My compiler listing shows this:
Line <---------------------- Source
Number ....1....+....2....+....3....+
000100 // Set SQL Parameters
000100 /SET CCSID(*CHAR:*JOBRUNMIX)
000100 // SQL COMMUNICATION AREA
...

The RPG compiler has a very strange (aka wrong) default idea about the CCSID of character variables. Instead of defaulting to the job CCSID, they default to the mixed SBCS/DBCS CCSID related to the job CCSID.

If your job CCSID (or your default job CCSID) is 37, RPG assumes a default CCSID of 937 for your character variables. Usually this doesn't matter, but if you have x'0E' in the data, it is interpreted as a shift-out (shifting out of SBCS mode into DBCS mode).
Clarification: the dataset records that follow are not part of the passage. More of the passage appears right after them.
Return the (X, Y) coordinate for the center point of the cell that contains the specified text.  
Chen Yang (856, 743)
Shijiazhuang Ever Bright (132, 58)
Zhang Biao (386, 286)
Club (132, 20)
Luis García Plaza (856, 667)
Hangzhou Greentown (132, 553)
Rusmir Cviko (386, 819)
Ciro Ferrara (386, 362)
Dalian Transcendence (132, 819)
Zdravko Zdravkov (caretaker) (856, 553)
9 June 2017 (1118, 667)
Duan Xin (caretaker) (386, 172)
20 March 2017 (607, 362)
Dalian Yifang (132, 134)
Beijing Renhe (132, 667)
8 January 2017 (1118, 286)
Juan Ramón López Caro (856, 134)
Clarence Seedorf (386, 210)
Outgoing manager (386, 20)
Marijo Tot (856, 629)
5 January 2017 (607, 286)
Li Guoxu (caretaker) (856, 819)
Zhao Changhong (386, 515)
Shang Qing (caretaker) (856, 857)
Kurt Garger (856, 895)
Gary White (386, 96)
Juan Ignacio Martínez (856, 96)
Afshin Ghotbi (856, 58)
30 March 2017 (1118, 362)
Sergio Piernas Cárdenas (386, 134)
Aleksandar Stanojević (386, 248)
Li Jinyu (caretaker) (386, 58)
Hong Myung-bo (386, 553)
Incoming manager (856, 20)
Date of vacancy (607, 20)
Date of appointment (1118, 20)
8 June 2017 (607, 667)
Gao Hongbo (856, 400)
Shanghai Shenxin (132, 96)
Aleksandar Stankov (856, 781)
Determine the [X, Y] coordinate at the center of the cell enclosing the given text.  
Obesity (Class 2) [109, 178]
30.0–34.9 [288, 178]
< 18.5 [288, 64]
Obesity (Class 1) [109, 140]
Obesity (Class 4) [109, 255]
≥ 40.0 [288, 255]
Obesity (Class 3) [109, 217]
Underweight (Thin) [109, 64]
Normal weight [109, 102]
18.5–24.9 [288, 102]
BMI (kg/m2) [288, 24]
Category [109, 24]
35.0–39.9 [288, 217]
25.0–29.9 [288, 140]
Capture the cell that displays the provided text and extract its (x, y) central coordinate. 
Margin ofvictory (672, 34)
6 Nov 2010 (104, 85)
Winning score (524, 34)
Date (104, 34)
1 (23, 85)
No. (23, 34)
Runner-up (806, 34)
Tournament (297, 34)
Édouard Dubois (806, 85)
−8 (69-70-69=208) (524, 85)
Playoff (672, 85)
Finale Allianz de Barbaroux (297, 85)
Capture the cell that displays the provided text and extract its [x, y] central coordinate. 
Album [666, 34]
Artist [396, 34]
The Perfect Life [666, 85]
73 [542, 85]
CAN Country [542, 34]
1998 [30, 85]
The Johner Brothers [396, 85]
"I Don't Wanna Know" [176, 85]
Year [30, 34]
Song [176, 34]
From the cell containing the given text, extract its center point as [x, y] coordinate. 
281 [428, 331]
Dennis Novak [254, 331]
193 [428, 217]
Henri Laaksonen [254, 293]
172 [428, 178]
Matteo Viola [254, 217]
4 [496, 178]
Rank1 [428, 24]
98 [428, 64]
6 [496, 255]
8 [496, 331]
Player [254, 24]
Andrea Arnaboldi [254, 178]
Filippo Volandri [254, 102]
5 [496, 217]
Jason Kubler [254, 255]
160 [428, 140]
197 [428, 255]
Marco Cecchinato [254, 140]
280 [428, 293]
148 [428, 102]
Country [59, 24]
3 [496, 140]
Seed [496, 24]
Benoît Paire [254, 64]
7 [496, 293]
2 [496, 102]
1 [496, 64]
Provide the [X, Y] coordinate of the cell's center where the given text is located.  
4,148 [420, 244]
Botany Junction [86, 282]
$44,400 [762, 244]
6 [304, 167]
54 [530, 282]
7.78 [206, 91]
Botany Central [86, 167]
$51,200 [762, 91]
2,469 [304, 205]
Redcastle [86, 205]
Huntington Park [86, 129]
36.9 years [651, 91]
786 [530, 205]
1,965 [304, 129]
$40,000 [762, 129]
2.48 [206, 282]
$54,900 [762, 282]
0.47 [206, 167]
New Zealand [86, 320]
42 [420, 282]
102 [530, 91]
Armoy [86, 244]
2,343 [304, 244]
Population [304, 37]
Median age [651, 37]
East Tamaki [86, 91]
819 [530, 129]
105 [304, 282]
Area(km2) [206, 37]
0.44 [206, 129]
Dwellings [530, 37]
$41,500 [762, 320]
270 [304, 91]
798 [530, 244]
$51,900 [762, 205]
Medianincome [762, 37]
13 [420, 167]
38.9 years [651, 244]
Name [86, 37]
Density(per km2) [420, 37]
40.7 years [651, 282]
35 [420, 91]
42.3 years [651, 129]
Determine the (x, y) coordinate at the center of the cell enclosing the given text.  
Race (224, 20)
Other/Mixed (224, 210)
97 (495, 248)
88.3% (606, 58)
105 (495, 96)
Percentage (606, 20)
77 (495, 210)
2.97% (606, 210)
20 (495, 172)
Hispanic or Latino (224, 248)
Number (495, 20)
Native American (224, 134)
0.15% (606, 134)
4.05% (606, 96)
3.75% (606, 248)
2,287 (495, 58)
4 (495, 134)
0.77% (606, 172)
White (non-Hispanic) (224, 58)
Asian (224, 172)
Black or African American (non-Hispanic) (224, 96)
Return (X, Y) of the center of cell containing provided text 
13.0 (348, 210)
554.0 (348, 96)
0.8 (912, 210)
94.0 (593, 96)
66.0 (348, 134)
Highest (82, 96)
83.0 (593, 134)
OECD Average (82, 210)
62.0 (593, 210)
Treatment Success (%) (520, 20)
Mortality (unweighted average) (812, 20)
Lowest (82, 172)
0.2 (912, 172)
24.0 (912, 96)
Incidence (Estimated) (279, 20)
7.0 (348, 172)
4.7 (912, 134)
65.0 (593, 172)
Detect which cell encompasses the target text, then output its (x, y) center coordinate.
DBCS mode ends with the shift-out x'0F'.

To tell RPG to assume that character variables default to the actual job CCSID, code Control keyword CCSID(*CHAR:*JOBRUN).

The SQL precompiler adds that /SET directive to ensure that the variables it defines will have the same default as the RPG variables.

If you have CCSID(*CHAR:*JOBRUN), then the SQL precompiler will code that in its /SET directive too.

I think it's a good idea to always code CCSID(*CHAR:*JOBRUN) in the control statements.